Gestural interface for TV

The rush towards gesture-based interface seems to be a new trend, as shown by this gesture-control for regular TV designed by Australian engineers Dr Prashan Premaratne and Quang Nguye.

What seems to change here is the fact that the concurrency problem is taken into account: “Crucially for anyone with small children, pets or gesticulating family members, the software can distinguish between real commands and unintentional gestures“. The good integration to a wide range of devices is also new (” elevision, video recorder, DVD player, hi-fi and digital set-top box”), acting as a universal remote control. In addition, the very basic gestural grammar designed here seems to be simple enough.

Why do I blog this? What is intriguing is the way it is referred to as “Wii-style”. This type of system has received a lot of interested in the last 20 years, lots of patents have been filed in the area. Maybe the Minority-Report-like UI as well as the frenziness towards multi-touch interface has led to a situation where people are expecting this sort of things to happen soon (normative future shape by cultural artifacts). The arrival of the Wii that can be seen as the “Steve Jobs of gestural interface” is also an important milestone. Will this pervade multimedia system controllers? Time will tell and it would be good to understand what works and what’s not working with the Wii in terms of users acceptances.

6 Responses to “Gestural interface for TV”

  1. ville Says:

    For me these “experimental” user-interfaces are somehow problematic as they replicate the behavioral patterns of users and often try to provide “efficiency” into old obvious or discovered usage patterns. Simply looking at the picture and seeing that the person is still sitting on the couch in front of the TV also doesn’t feel too uplifting..

  2. Brock Says:

    If you’ve spent any time studying remotes and people you’ll know that there are often multiple people watching TV at once. The remote helps to disambiguate viewers from each other and grant agency to the remote-holder. Once that is gone, you’ll see mayhem in the living room.

    And people are going to freak over a camera watching them in their living room, especially if it is connected to their cable box. People already consider telcos and cable/sat big brother.

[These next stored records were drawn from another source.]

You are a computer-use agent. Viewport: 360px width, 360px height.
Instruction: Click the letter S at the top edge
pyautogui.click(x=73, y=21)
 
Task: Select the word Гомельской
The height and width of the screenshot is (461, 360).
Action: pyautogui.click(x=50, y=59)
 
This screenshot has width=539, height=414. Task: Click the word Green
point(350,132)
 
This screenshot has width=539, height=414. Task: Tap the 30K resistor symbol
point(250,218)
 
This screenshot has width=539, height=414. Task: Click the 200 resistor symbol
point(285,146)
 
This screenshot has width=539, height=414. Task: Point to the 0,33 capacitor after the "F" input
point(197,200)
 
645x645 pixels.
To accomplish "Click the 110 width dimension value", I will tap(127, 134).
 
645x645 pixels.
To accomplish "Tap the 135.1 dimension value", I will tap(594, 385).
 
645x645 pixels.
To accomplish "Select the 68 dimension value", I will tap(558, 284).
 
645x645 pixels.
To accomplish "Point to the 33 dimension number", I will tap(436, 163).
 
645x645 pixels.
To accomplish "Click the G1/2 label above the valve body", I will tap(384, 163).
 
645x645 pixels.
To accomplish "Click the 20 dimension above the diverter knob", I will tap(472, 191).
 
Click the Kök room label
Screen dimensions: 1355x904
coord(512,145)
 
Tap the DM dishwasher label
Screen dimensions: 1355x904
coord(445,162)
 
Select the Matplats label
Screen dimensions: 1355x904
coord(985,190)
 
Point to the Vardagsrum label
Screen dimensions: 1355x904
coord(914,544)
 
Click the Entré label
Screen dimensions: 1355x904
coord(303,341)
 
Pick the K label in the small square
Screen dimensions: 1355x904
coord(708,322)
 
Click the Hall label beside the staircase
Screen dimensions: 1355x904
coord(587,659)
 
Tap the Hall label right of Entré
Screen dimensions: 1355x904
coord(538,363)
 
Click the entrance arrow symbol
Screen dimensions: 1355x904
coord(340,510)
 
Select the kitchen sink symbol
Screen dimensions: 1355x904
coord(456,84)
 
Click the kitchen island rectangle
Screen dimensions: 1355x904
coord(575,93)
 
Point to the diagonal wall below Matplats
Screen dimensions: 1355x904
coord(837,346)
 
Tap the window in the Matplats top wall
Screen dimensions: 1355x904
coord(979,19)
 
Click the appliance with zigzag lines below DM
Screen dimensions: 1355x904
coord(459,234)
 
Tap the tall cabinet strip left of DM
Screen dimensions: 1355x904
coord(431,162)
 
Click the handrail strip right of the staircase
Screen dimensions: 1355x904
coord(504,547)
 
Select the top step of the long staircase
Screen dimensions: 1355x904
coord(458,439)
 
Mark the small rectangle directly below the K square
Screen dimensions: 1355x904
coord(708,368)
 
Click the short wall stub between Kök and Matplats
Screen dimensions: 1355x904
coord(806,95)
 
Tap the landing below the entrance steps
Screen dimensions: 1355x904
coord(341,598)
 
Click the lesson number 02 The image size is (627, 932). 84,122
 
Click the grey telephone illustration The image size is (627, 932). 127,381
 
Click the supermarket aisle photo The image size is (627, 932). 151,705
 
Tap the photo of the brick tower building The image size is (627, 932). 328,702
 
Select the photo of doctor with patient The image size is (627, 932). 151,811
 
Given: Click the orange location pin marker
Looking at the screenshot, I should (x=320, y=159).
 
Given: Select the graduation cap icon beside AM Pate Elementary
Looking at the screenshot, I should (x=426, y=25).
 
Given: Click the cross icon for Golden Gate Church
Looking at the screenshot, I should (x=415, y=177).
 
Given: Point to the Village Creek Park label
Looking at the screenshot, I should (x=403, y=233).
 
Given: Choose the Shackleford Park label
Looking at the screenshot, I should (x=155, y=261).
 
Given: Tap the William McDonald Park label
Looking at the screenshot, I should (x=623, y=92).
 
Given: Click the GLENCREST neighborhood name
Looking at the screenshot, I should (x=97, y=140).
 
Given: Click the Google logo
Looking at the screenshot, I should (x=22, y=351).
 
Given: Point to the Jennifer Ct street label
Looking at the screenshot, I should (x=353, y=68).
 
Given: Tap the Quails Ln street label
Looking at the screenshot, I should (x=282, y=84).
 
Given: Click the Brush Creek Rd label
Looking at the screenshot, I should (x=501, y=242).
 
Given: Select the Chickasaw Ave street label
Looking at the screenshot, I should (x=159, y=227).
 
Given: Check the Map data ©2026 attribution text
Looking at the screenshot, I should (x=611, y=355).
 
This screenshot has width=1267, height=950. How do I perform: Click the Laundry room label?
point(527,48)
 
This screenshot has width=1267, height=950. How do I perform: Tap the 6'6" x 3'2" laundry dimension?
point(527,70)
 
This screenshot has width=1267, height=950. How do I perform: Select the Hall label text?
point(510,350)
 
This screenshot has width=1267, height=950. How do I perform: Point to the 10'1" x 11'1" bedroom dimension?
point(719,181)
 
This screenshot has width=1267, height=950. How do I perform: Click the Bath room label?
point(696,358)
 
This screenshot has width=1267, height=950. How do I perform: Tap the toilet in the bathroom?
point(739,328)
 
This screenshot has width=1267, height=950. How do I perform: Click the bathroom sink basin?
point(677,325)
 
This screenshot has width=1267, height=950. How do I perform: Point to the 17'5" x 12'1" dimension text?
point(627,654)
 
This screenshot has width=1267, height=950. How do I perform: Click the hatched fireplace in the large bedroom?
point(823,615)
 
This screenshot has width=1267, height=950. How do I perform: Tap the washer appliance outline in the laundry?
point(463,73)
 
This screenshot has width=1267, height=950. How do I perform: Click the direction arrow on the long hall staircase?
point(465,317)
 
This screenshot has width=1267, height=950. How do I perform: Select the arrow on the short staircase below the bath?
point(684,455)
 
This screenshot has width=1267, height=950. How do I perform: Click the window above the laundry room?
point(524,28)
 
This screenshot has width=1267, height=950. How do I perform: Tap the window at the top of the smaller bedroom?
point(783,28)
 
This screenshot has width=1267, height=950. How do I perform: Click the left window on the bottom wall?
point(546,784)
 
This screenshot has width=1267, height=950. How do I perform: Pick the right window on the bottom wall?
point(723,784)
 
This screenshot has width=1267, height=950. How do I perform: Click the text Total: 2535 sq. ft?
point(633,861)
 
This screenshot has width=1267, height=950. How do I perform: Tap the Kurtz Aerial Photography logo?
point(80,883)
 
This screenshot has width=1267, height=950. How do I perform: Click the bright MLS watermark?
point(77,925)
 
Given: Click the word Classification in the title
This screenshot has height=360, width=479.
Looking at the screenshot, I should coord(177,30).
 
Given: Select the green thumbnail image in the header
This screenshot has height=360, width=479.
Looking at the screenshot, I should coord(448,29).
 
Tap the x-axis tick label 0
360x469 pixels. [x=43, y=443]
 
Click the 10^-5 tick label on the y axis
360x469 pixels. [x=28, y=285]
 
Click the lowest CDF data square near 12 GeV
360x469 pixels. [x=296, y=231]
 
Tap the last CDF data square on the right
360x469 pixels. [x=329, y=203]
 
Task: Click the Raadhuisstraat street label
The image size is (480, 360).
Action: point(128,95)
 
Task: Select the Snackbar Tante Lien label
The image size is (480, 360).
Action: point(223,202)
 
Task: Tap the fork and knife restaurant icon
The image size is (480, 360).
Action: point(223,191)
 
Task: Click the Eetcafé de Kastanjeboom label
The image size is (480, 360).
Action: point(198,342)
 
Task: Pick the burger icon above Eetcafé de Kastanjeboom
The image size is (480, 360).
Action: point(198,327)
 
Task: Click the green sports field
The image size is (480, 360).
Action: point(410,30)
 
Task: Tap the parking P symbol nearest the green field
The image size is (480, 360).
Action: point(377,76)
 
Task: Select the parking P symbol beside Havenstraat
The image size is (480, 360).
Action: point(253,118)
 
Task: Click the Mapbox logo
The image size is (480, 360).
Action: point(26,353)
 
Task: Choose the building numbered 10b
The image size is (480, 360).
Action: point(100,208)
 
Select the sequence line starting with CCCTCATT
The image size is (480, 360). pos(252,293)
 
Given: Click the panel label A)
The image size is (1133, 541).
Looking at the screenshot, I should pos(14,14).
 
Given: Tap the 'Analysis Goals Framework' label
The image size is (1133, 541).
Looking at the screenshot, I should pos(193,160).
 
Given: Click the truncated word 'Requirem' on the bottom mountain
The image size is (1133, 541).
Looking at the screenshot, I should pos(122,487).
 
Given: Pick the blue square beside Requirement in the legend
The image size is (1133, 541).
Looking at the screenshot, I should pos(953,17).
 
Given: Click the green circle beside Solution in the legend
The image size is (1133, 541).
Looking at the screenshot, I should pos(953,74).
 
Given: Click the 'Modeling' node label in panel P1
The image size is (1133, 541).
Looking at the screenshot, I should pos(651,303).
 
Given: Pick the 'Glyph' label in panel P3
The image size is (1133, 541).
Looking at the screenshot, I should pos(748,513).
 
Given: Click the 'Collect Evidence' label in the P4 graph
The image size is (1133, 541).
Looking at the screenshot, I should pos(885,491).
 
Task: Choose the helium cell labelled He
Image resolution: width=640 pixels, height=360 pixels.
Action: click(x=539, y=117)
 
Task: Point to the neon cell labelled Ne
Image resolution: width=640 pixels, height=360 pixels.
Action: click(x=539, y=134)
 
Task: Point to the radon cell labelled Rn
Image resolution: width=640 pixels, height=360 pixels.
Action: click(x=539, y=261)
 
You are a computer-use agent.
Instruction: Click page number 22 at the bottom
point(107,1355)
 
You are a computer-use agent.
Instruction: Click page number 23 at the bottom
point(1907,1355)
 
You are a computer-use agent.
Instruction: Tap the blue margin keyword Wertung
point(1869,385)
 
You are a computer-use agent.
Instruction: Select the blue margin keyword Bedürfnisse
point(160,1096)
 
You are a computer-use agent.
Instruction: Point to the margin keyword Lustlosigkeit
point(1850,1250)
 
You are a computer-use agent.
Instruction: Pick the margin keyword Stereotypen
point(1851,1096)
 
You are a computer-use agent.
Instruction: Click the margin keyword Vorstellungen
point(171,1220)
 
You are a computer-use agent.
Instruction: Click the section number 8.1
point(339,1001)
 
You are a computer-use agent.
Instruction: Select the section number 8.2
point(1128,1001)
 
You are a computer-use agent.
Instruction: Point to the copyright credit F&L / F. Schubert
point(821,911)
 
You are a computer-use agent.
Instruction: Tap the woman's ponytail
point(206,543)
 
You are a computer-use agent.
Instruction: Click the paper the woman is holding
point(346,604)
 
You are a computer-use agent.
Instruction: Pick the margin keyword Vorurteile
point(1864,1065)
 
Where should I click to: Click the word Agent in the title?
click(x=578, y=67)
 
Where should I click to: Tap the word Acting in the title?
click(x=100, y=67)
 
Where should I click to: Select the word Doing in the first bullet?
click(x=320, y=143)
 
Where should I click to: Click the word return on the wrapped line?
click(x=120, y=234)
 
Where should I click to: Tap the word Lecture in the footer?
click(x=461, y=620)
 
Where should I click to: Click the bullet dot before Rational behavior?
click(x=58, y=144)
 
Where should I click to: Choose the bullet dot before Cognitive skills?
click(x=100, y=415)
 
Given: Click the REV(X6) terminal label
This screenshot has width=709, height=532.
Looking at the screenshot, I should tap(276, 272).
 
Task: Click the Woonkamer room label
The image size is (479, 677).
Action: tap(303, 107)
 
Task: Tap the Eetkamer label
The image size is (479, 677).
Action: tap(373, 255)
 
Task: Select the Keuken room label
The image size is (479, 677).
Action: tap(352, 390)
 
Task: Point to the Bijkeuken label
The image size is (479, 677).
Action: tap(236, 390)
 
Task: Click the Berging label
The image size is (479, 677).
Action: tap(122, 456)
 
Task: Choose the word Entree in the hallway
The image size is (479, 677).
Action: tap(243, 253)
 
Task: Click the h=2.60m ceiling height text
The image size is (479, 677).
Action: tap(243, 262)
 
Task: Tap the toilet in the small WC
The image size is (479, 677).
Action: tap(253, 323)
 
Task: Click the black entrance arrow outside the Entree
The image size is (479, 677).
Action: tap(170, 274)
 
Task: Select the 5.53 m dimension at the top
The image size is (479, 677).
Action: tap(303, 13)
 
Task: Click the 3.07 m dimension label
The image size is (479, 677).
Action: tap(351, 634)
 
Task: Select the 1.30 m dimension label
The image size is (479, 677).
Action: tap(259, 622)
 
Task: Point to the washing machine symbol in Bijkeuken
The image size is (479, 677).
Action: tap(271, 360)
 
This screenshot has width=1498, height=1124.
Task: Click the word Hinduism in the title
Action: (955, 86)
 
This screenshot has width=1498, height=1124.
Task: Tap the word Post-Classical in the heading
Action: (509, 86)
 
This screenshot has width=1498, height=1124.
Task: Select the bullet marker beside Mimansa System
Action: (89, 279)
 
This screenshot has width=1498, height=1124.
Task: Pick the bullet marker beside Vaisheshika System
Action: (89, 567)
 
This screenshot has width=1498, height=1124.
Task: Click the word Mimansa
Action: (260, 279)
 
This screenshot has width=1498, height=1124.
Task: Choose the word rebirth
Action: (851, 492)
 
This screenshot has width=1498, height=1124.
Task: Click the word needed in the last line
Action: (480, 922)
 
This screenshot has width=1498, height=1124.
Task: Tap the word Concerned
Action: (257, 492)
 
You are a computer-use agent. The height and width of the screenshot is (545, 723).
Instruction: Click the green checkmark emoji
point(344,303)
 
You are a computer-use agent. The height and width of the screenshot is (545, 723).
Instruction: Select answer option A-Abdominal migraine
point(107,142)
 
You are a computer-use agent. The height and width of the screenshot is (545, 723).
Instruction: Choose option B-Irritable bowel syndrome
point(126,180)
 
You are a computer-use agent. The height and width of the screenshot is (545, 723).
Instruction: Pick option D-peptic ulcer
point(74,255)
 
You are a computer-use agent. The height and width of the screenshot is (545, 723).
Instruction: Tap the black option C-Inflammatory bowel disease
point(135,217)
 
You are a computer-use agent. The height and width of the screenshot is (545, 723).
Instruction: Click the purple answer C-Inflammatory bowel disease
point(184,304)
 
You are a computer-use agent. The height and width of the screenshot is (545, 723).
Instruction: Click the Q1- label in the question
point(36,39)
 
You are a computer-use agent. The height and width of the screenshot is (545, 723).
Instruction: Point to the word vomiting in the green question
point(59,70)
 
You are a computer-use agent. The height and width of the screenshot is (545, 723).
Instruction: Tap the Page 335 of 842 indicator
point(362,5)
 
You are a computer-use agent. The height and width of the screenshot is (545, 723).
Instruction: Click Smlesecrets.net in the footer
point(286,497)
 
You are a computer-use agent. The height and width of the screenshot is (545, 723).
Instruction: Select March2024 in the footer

    Also, DVRs are incredibly complex. I doubt this system will scale to handle all those complex features.

  3. Nicolas Says:

    Hehe I’ve actually never said in the blogpost that I was utterly convinced by the system. I only found interesting the small steps that has been done. I agree with both comments and the drawbacks they highlight (as they describe the failures and possible limits).

  4. ville Says:

    I observed my remote use once and noticed that probably 80-90% of the button pushes had to do with adjusting the audio level to suit the social situation at hand - in-room conversation, phone calls coming in - and not so much channel surfing.

  5. Sarah Lipman Says:

    Is it just me, or does this look just like illustrated instructions for playing Rock, Paper, Scissors?!

    http://www.amazon.com/exec/obidos/ASIN/0743267516/authenticbore-20

    Not too surprisingly, I’m very interested in gestural input for TV (and other things). But somehow, this doesn’t do it for me. Then again, I may be prejudiced by the Rock, Paper, Scissors connection!

    Sarah

  6. Nicolas Says:

    Impressive, I haven’ thought about it but it’s definitely close!